INTERVIEW: Emma Potter Talks Bringing the Characters of The Devil All the Time To Life!
The Devil All the Time isn’t a tale for the faint of heart. When Arvin Russell left Ohio, he brought the darkness that started with his father’s attempt at saving his mother’s life with him, and from there, each character of Donald Ray Pollock’s world leaves us with a bad taste in our mouths.
Talking to Emma Potter about the translation of Devil All the Time from page to screen, it’s a bit more complicated than setting a show in a different time period, because the world of Meade and Knockemstiff, Ohio is so rich in the novel:
I would say it was honestly kind of a combination of both of those things. When I started, Antonio (Campos) had done so much work turning the book into the script and part of that process was generating all these character notes and these character documents for every department and the cast to have access to.

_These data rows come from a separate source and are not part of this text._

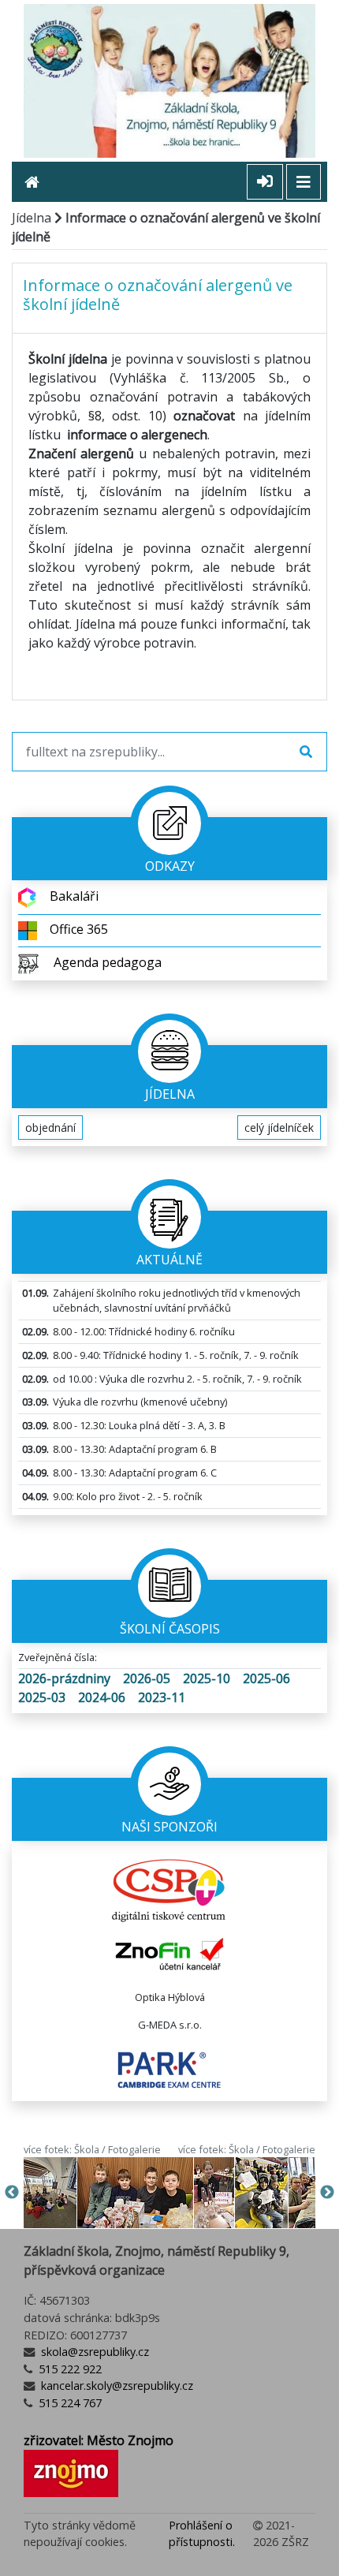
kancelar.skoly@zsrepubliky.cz (115, 2385)
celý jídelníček (279, 1127)
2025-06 (266, 1678)
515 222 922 (68, 2368)
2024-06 (101, 1697)
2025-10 (206, 1678)
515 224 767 (68, 2402)
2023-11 (161, 1697)
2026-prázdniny (64, 1678)
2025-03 (41, 1697)
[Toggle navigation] (303, 182)
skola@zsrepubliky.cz (93, 2351)
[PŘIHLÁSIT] (265, 182)
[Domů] (38, 182)
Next (327, 2193)
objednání (50, 1127)
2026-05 (146, 1678)
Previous (12, 2193)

So we were able to start from the script but with these very kind of pertinent facts in our back pocket about how the characters acted and behaved. Aesthetic I would say we started from really the script and knowing that we needed to visually find a way to accessorate the various decades and tell each character’s story but having that character driven kind of book based information behind it really informed the smaller details of every character’s look.
Potter is also no stranger to the period piece. Her project prior to The Devil All the Time was HBO’s Perry Mason, and so I asked her about the excitement that comes with getting to work on a period piece but the challenges that often come with something set in the past.
It’s fun in that my most favorite part of the job is the research that you get to do in the beginning. When it’s for a period show, I get to learn about all these new photographers and I try and find resources of different people and artists that were working as close to the area and time period that we want to be a part of. So that aspect of it is super fun and learning about these new sillouhettes that were popular at the time. It’s also challenging in that, especially for something like Devil All the Time where we have a lot of need for multiples with stunts and various scenes that take place, we have to build everything.
Part of the fascination that comes with Devil All the Time is the fact that there are just so many characters to look at, each somehow more tormented than the last. But, for a costume designer, that’s a fun place to play in because there is a range of characters to examine, as well as a span of twenty years to look at.
There are so many cast members so to me, the fun was never really being locked into one look. It was being able to go from picking Charlotte’s 1940s/1950s dresses or picking Sandy’s 1960s shorts. And floating around with all these different characters. It never got boring there was something new to play with. I do think certain people, like the Preacher, were looks that I hadn’t really explored in other projects so that was definitely something that was interesting to me.
And boy do I love Robert Pattinson’s ruffle shirt as Preston Targin.
The Devil All the Time is now available to stream on Netflix.